今もっていない文字は[B]、[C]、[F]、[J]、[O]、[Q]、[W]、[Y]、[Z]の九文字。
「今欲しいのは[O]だから、それに合わせてみるか」
ダイアルのアルファペットを[O]に合わせると、
◇不思議な光は蝋燭の火のように静かに消えた。
という文字が表示された。
「ありゃ、不正解?」
看板を見るとまったく光った部分がない。
「あらら、まぁそんな簡単に手に入れられませんよ。文字は他にも色々な場所にありますから、同じ文字なら違う文字を選べば、もしかしたら正解するかもしれませんよ」
ジンリンが苦笑を見せる。
「あっと、いちおう整理させて」
オレは石盤をジッと見つめる。
埋まっていないのは[B]、[C]、[F]、[J]、[O]、[Q]、[W]、[Y]、[Z]の九文字で、当てはめられたアルファペット以外を整理すると、[G]、[I]、[L]、[O]、[Z]、[S]、[A]、[R]、[P]の九文字がない。

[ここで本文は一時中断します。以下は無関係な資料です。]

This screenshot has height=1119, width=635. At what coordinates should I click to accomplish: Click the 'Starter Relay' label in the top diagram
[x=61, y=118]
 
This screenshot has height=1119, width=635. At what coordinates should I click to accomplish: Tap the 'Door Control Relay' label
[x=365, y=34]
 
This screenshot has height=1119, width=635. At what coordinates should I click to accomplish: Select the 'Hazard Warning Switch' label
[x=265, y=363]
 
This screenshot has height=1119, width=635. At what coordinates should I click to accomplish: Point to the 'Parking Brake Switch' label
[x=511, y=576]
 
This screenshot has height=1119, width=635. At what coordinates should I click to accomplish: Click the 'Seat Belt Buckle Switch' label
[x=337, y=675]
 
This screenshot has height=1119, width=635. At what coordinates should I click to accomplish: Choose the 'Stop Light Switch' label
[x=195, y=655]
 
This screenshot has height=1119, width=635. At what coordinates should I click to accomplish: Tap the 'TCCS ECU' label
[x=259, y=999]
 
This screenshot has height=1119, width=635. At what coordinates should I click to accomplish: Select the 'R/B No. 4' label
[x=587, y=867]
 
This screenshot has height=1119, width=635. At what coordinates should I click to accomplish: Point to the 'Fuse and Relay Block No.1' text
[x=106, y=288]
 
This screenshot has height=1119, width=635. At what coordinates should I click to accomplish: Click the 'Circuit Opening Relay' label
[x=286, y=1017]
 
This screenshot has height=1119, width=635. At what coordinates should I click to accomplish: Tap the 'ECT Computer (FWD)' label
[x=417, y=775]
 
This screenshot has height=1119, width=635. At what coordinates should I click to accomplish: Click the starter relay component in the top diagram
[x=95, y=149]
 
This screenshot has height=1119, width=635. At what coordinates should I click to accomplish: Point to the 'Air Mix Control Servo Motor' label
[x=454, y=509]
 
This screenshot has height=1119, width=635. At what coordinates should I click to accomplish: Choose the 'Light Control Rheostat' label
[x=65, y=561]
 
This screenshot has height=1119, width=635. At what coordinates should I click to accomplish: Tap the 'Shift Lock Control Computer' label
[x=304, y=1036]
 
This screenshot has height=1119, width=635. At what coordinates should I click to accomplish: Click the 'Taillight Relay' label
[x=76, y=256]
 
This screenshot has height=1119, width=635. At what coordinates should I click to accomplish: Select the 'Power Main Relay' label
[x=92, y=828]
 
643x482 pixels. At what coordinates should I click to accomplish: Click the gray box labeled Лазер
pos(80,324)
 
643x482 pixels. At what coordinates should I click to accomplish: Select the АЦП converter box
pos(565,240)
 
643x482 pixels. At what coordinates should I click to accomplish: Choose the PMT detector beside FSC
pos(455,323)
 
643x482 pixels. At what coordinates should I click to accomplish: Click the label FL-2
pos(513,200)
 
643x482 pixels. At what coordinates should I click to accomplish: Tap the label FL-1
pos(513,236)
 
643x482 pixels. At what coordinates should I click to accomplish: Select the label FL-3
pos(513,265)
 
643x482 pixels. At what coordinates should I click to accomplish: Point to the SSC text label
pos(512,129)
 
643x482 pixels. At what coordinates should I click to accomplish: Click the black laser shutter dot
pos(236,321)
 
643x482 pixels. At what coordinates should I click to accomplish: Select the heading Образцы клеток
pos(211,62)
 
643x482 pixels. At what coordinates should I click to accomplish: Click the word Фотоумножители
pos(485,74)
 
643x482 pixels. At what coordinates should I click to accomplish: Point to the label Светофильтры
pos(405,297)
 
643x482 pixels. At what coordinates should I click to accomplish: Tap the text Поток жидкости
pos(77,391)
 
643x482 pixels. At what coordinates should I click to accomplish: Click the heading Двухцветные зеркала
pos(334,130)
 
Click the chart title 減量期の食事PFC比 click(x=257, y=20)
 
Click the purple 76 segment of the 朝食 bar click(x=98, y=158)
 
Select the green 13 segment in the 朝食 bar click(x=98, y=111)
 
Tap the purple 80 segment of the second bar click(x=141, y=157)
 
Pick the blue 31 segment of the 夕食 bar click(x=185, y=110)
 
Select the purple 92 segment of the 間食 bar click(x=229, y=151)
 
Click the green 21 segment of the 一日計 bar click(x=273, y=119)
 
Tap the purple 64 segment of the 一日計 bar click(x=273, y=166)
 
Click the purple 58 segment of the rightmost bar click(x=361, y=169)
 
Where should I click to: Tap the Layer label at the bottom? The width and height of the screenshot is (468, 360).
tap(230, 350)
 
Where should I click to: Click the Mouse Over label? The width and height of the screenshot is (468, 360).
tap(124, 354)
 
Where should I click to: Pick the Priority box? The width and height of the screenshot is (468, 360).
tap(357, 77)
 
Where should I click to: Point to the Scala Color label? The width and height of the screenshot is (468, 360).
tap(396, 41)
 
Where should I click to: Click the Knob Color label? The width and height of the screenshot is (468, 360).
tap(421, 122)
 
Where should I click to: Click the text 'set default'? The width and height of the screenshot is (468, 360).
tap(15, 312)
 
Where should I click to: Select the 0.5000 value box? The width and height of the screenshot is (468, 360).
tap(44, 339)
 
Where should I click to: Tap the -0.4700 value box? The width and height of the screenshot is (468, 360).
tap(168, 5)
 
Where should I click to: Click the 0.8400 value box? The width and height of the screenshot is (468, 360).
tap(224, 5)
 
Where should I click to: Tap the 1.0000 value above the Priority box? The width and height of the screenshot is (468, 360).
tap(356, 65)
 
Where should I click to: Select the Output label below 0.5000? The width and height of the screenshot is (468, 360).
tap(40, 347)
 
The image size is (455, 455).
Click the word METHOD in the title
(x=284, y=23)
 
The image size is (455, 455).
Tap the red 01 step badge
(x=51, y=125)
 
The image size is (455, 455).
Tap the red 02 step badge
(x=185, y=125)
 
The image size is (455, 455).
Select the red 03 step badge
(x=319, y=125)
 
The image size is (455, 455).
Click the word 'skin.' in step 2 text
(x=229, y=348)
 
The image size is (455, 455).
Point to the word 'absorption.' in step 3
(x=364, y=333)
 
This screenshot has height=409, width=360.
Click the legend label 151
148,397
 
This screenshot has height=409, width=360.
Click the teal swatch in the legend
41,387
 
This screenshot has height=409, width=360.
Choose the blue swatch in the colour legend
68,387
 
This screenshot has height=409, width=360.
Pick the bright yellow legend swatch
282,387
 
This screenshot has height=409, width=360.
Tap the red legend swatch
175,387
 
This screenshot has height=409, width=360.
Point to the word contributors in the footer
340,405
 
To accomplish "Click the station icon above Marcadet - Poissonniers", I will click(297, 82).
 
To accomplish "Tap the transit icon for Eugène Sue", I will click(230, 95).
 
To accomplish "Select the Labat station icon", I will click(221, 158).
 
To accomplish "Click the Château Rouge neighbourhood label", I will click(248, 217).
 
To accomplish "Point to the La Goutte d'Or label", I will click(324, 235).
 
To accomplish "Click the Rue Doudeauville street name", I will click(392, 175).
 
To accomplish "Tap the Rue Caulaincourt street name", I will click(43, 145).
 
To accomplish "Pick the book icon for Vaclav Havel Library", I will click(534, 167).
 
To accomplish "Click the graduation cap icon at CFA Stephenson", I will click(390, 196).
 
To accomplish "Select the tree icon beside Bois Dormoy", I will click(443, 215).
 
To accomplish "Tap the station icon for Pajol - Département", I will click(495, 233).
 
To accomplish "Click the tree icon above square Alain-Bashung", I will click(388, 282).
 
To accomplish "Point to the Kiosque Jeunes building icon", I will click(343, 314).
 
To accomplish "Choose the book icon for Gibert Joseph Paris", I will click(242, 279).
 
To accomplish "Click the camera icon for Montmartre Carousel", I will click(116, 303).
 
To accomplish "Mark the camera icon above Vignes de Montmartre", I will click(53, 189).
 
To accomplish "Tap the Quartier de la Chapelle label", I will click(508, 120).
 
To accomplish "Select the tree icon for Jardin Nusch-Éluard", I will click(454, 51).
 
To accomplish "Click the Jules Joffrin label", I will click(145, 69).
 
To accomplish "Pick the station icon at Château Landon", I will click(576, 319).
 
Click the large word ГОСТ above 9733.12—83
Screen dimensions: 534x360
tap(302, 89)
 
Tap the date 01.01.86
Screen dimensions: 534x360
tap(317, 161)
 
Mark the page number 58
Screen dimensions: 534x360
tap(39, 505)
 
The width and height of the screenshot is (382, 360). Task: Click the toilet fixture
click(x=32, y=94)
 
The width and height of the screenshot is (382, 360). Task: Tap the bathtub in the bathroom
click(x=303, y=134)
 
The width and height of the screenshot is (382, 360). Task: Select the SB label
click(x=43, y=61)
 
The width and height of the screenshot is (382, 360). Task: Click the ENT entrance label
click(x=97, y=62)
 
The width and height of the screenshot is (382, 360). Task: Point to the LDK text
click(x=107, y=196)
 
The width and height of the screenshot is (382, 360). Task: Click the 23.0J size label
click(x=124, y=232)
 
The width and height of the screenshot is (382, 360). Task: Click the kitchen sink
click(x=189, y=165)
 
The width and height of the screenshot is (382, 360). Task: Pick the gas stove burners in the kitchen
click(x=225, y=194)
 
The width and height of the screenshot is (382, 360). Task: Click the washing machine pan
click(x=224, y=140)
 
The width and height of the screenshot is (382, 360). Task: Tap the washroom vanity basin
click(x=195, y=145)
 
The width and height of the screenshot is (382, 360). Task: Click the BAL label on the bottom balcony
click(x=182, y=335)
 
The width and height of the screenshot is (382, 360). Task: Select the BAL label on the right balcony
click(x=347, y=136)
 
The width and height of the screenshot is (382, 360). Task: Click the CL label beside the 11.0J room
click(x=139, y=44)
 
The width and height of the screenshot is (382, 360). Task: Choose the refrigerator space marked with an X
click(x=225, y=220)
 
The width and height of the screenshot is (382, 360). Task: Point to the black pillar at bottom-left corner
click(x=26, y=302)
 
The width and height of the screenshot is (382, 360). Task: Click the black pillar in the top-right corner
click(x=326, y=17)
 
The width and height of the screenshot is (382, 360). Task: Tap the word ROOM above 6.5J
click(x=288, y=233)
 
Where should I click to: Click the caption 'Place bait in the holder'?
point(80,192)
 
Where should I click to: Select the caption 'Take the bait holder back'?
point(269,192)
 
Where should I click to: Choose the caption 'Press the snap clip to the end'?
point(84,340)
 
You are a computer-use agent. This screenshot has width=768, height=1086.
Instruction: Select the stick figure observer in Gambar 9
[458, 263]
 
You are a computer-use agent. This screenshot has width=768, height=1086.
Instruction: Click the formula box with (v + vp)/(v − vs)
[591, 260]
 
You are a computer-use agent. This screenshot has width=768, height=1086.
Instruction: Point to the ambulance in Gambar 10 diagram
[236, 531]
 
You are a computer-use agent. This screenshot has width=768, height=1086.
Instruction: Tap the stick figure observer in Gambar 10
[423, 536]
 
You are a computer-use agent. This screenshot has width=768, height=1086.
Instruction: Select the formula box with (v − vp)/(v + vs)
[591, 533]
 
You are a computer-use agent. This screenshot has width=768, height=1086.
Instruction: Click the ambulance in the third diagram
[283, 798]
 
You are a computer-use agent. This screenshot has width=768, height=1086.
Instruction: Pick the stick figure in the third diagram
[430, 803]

ってことは、この文字がひとつずつなにかに当てはめられるってわけか。
「あれ? それならさっきなんで[A]は点滅してなかったんだろうか?」
「手に入れられる文字は複数ではなく単独で光ります。つまりさきほど[YASAI]という看板の文字のひとつが点滅していたのなら、その場にはもう手に入れられる文字がないということです」
「気をつけたほうがいいことってある?」
「そうですね。アルファペットはかならずしも大文字ではないということです」
小文字もありえ……もしかしてローマ数字っていう引っ掛けもあるってこと?
「あれ? もしかしてシャミセン?」
女の子から声をかけられ、そちらに振り向くと、黒尽くめのマントを羽織った二人の少女がいた。
◇ビコウ/Xb5
◇セイエイ/Xb3
ビコウとセイエイだった。
「シャミセンさんもはじめたんですね」
普段大学とかで会う時とは違い、ゲームの中でのビコウは丁寧口調だ。
「ついさっきな。っていうかもうレベル5か」
「ここらへんのモンスターだともう経験値は期待できなくなりましたけどね」
ビコウが苦笑いを見せた。
「モンスターのレベルが最高で5だった」
セイエイの言葉に、ビコウの苦笑の意味がわかった。
「ビコウのレベルが5だから、それより低いとどうなるの?」
「あくまで予測ですけど、モンスターのレベルが4だと経験値は[0.8]もらえるくらいですね」
「セイエイの場合は?」
「わたしは今レベル3だから、モンスターが2だと「0.6」ってところかな」
つまりモンスターのレベルが低い場合は、[モンスターのレベル/プレイヤーのレベル]って思えばいいわけね。
まぁこれはジンリンからのチュートリアルで聞いたけど、再確認。
「でもシャミセンさん、さっき石盤を展開してましたけど」
「あぁ、さっき文字を見つけたんだけど、予想外した」
「すごい。わたしたちまだ一文字も正解してない」
セイエイがちいさく目を見開く。いやオレも正解してないけどね。
よほどおどろいているって感じだが、オレは別のことが気になっていた。
「それはそうと、セイエイ」
「なに?」
いつもどおりの反応で、本人にキョトンとした目で首をかしげられた。
セイエイの容姿は[星天遊戯]と特に変わり映えはしないのだが、首元の装飾品で施した襟とつながったカラシリスのような薄いビロードの布は、彼女の胸を隠す程度で、ミニスカートの動きやすそうな服装だった。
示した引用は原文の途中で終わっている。